======== RECORDS FOR THIS TASK
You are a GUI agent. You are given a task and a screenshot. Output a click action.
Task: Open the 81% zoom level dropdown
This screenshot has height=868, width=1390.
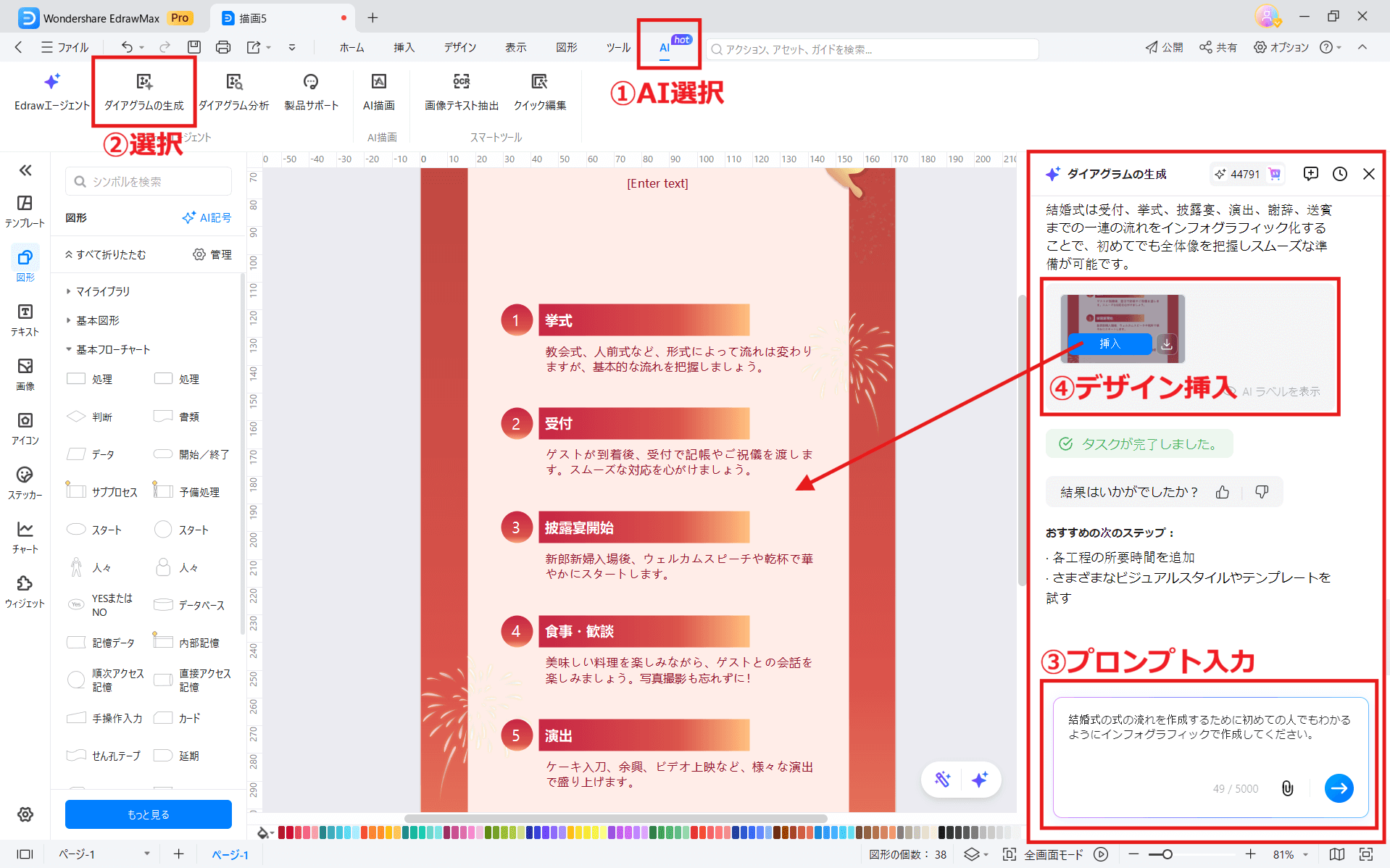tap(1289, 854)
================
======== RECORDS FOR THIS TASK
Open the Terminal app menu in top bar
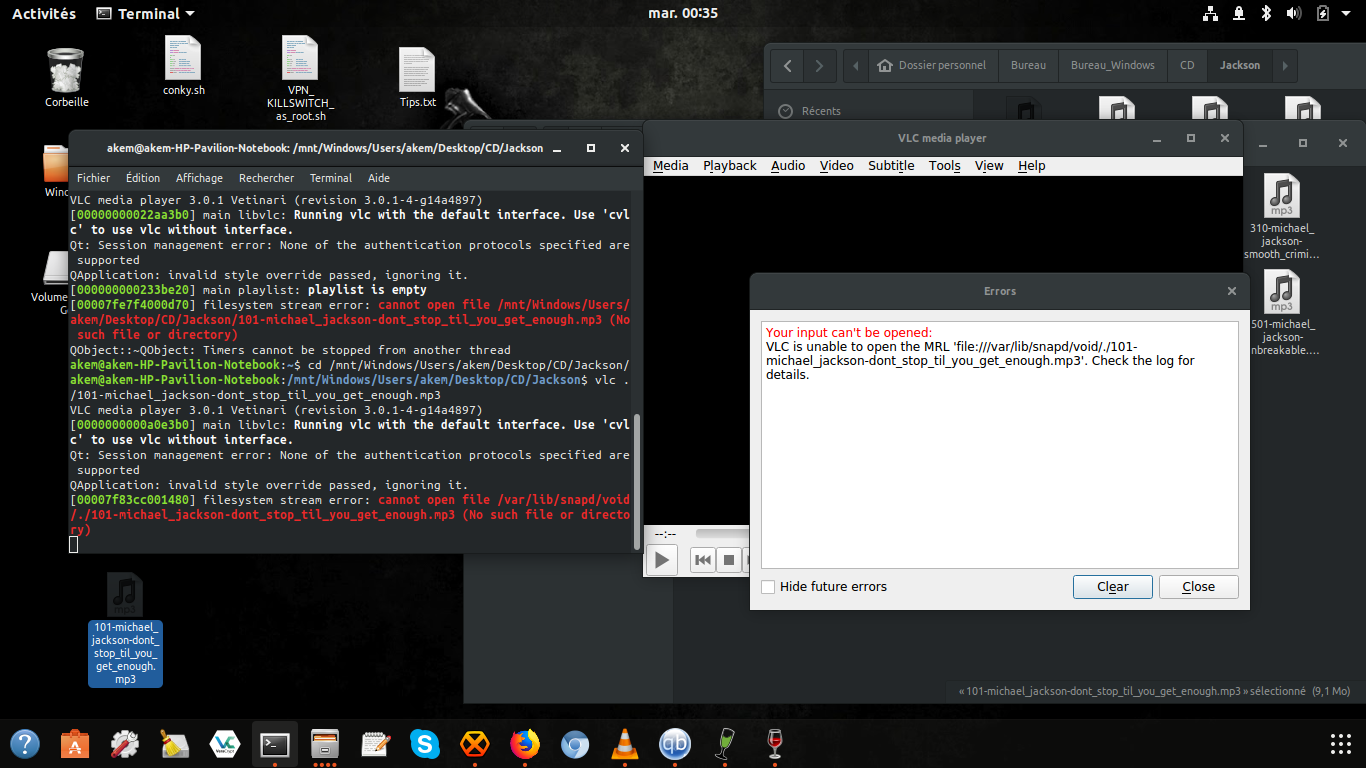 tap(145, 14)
================
Format the listing starting at the line containing "You are a GUI" and ending at the line containing "tap(1289, 854)" as a two-column CSV with the headers instruction and action. Write one row per request, putting its text and its answer each in a single quoted field with line breaks replaced by spaces, and leave the pictures out.

instruction,action
"You are a GUI agent. You are given a task and a screenshot. Output a click action. Task: Open the 81% zoom level dropdown This screenshot has height=868, width=1390.","tap(1289, 854)"